-- 任务 --
根据下文关于雌激素受体β1与肺鳞癌的摘要，回答以下问题：
(a) 雌激素在肺癌中起主要作用的受体亚型是什么？其关键亚型是什么？
(b) 体外实验建立稳定高表达或低表达ERβ1的肺鳞癌细胞后，将检测哪些细胞效应？
(c) 建立稳定表达ERβ1的肺鳞癌小鼠模型时，文中列出了哪些手段？

-- 文档摘录 --
++++

雌激素受体β1在白介素6介导肺鳞癌免疫反应中的作用及机制研究

Lung cancer immunotherapy contained huge potential clinical benefit is key issues and challenges. Numerous studies have confirmed that interleukin-6 (IL-6), one of the most important immune mediators of lung cancer, shows a significant correlation with Estrogen (Estrogen, E2, the main function of the estrogen receptor subtypes in lung cancer is ERβ, and the key isoform is ERβ1). So it is possible to increase lung cancer immune effect IL-6-mediated by E2 intervention, while the underlying mechanisms are poorly understood. ERβ1 is highly correlated with IL-6 in lung squamous cell immunity, but how to participate in IL-6-mediated immune responses in lung cancer has not been reported. On the basis of pre-experiment and the long-period study on the mechanism of which ERβ1 and IL-6, we propose several hypotheses: ERβ1 is highly correlated with IL-6 in lung squamous cell carcinoma (LSCC), and E2 may promote the secretion of IL-6 in patients with LSCC through ERβ1, thus contributing to the progress of LSCC. Firstly, the project will expand the samples of LSCC to test the expression of ERβ1 and IL-6. Furthmore, we will establish a stable high or low expression of ERβ1 in LSCC cell in vitro experiments to detect proliferation, apoptosis, migration and other cell effects. At the same time, we will also detect IL-6 promoter activity and the expression of key signaling pathway molecule, to explore the different roles of ERβ1 and IL-6 in LSCC, and to explore the effect of ERβ1 in to explore IL-6-mediated immune responses. Finally, we will establish stable mouse model of LSCC which steadily expresses ERβ1 (high or low) by plasmid, viral infections, and subcutaneous xenografts, to further verify the above conclusions. This project contributes to clarify the role and mechanism of ERβ1 in IL-6-mediated immune responses of LSCC, and to find more precise targets for LSCC immunotherapy.

++++

-- 源数据 --

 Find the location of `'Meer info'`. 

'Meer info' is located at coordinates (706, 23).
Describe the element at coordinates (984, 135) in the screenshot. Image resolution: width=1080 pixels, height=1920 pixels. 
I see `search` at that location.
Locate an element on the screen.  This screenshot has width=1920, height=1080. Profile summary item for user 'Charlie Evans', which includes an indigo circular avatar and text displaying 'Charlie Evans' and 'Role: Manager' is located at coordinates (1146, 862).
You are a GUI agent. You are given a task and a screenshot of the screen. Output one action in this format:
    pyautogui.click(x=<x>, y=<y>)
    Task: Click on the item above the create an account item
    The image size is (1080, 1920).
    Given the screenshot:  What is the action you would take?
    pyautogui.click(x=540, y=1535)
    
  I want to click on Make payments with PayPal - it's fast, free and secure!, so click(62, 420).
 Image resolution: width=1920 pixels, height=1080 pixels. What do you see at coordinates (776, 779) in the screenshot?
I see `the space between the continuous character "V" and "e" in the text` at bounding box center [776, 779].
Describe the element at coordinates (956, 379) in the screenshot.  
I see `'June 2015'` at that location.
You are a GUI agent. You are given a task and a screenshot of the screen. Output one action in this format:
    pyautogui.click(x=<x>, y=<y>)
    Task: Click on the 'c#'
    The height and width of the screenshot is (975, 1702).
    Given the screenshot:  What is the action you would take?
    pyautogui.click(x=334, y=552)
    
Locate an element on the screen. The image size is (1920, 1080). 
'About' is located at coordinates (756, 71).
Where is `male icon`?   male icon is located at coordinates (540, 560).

++++

-- 书面回答 --
(a) 主要的受体亚型是ERβ，关键亚型是ERβ1。
(b) 将检测增殖、凋亡、迁移等细胞效应。
(c) 手段包括质粒、病毒感染和皮下异种移植。